Someone must drive you home if you take anti-anxiety or opiate medications. Rest at home until the medications wear off.
Don't eat or drink after midnight on the day of your surgical procedure.
On the surgical day, usually Wednesday, you'll check-in at the hospital reception area at UCLA Ronald Reagan Medical Center then go to the pre-operative area, where you'll meet your medical team.
Once you are in the procedure room, medication will be administered intravenously (IV) in your arm to induce anesthesia or loss of consciousness. Most women fall asleep and don't remember the procedure. After you're well relaxed, the doctor will remove the laminaria and use suction and gynecological instruments to empty your uterus, with ultrasound guidance. If you desired a contraceptive implant or intrauterine device, it will be placed in the Operating Room after your procedure. You'll be in the operating room for about an hour but the procedure may take from 15 to 30 minutes.
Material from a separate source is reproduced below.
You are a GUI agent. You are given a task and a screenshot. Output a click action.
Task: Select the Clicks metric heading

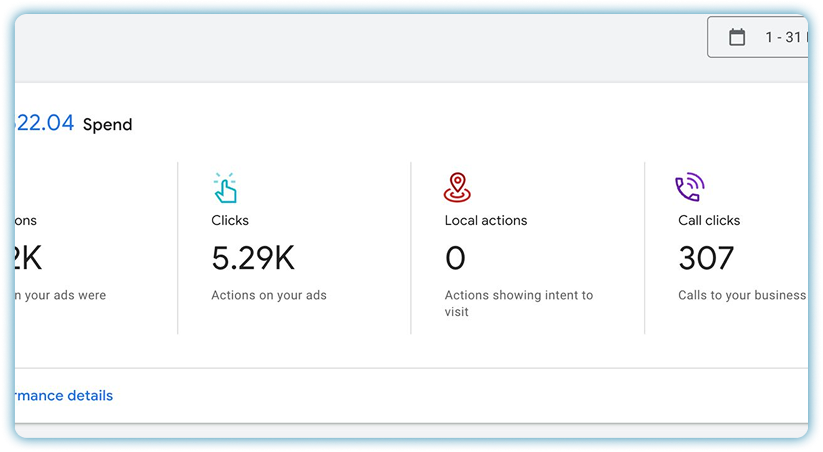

In the recovery room, nurses will monitor you for about two hours. You may have some cramping and spotting. The procedure and recovery period at the hospital takes about six hours in total. Because of medications administered, you shouldn't drive until the medications wear off. Please make arrangements ahead of time for someone to take you home directly.
If you don't have anyone to accompany you home, contact Access, a women's health rights organization that may have a pro-choice volunteer driver to assist you. This must be coordinated with our clinic before your appointment, so please make arrangements as soon as possible. You can expect to return to normal activities, such as work and school, the next day.
You will return to the clinic for a follow up appointment one to two weeks after your procedure to confirm that your procedure is completed and that you are healing well. It is important that you come to this appointment so your doctor can check for any problems. At this visit, you will be given a prescription for a birth control method if you did not get one after your procedure.
Safety and Effectiveness
Second trimester surgical abortion is one of the safest medical procedures. Although rare, possible complications include a blood clot in the uterus that can cause pain or require a repeat aspiration; infection, which is generally easily identified and treated; a tear in the cervix that can be easily repaired with suture; perforation; retained pregnancy tissue requiring repeat aspiration; and excessive bleeding requiring a transfusion. Complications from a surgical abortion are considerably less frequent and less serious than those associated with giving birth.